Photos: Rockfall on Thin Air

(Terry Kenny)

A massive rock fall has occurred on Shepherd's Crag in the vicinity of Shepherd's Gully and Derision Groove. My guess is that it has occurred in the last week. It certainly hadn't occurred 2 weeks ago. The fall is from the previously overhanging, loose section immediately above the top little traverse on Derision Grove. This is just left of Thin Air (see photos). The fall was big enough to take out the large tree half way up Shepherd's Gully and the whole area is littered with rock and tree debris. Both Derision Groove and Shepherd's Gully remain unsafe, since loose rocks remain above, entangled in tree roots. From what I could make out, Derision Groove itself remains intact. In particular, the loose flakes half way up appear in situ still. Likewise, Shepherd's Gully is intact. Terry Kenny.

A local volunteer squad has now removed much of the hanging debris from this area including a block the size of a TV. They consider it safe to climb but as they say "You can never be 100% sure" so wear a helmet and proceed at your own risk!

Richard Tolley adds: 17th October 2007, in the course of work for the next Borrowdale Guide we climbed Derision Groove.
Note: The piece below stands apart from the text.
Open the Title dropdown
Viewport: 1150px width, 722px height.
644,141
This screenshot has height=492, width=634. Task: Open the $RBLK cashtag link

This had been the scene of a serious rockfall in August. As reported much of the remaining loose debris has been removed. The climb has not been greatly affected by the rockfall. There are only small amounts of debris remaining on the stances or at the foot of the climb and there is no need to make contact with the rockscar. The last few moves of the climb are considerably easier than they were, although the grade remains at Mild Very Severe (4b). The tree roots that probably caused the collapse still hold a few small blocks but they don't appear unsafe and the climb is undoubtedly a safer proposition than it was before the rockfall.

RAVEN CRAG WALTHWAITE
Warning!
Warning! A MAJOR ROCKFALL in the area of of Walthwaite Crack (Yosemite Crack) took place ca 30th Dec 2006. From Colyn Earnshaw (Lakes BMC): The major rockfall, possibly around 100 tons of rock has removed Walthwaite Crack (aka Yosemite Crack) VS and cleared a large area to the adjoining climb, Cliff at Christmas HVS, on the right. The new area on the crag is still very unstable, with some 'blocks' still waiting to come down. Whether there will be further falls here is a matter for conjecture, but, having looked at the 'scar and the area, it seems likely.
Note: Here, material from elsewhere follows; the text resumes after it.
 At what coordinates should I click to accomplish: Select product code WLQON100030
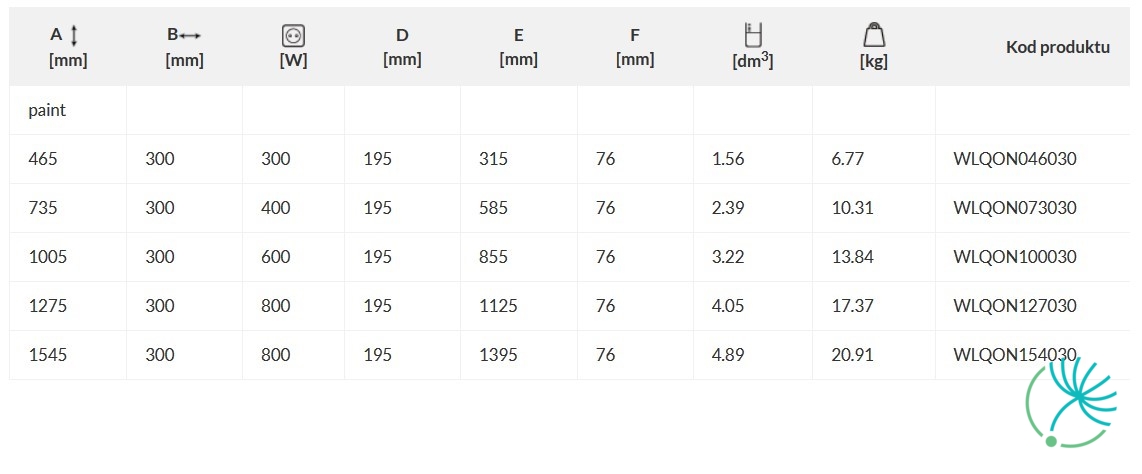click(1015, 256)
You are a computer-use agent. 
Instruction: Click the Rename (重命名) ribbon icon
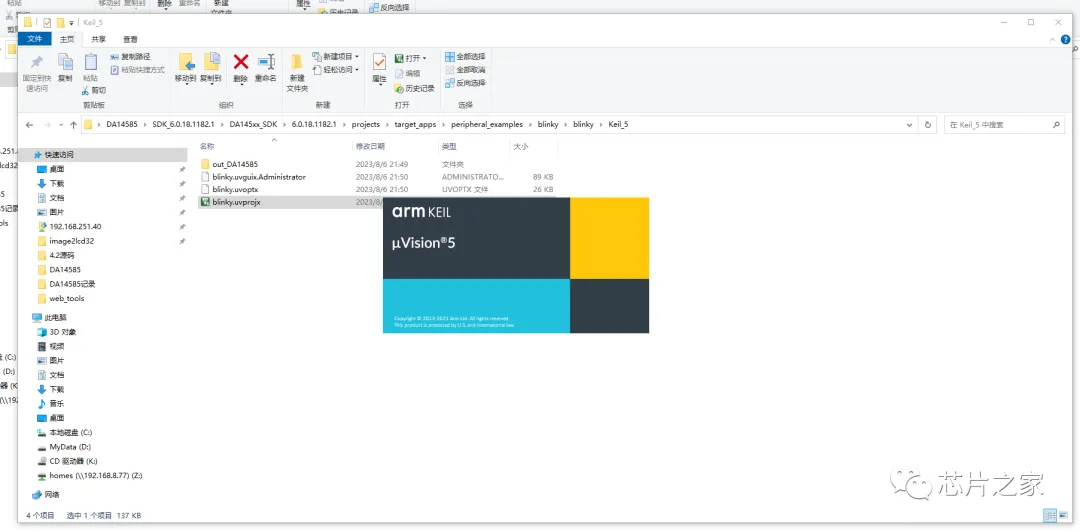(x=265, y=64)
The area at the base of the crag below the scar, and to the wall some distance below is 'trashed'. Climbers should be aware of the situation and take what they see as appropriate action.

A notice warning climbers of the situation is in preparation and will be placed in the region of the gate at the road access asap. For phot
os see Langdale East.

BORROWDALE - GOWDER CRAG
WARNING!!
Tragically, on 17th June 2005, a huge block came out killing the climber who was leading the top pitch of Fool's Paradise. There is still much loose and dangerous debris in the vicinty, in fact the whole buttress seems to be getting looser, and climbers are strongly advised to avoid the climb, if not the crag.

BORROWDALE - SHEPHERDS CRAG
WARNING!!
There is a dangerous loose block a few moves below the first peg on North Buttress - Please be very careful.

LANGDALE - RAVEN CRAG WALTHWAITE

WARNINGS!! Rock at the bottom of the corner-groove of Walthwaite Crack (aka Yosemite Crack) has become unstable. A small rockfall had occurred recently leaving two highly unstable blocks which fell out as Jim Loxham passed them by - no-one hurt, but it does raise the question as to how safe the rest of those large blocks jammed at the base of the corner are. It is possible to climb the route without touching the blocks, but not without approaching from directly from below.

The block at the start of pitch 2 of Route 2 (just above the little tree) has become very loose. Take care, in particlular not to picnic below the route if someone is on it (RW).

The big blocks making up the Bracket of Bracket and Slab are appparently worryingly unstable - noticed August 2006.

GABLE CRAG
WARNING
- the huge, poised blocks forming the top pitch of The Jabberwock/Unfinished Arete, and part of The Tombstone are in a very dangerous condition! If one "pops" it'll be not only dire for the team involved, but for anyone on the approach scramble!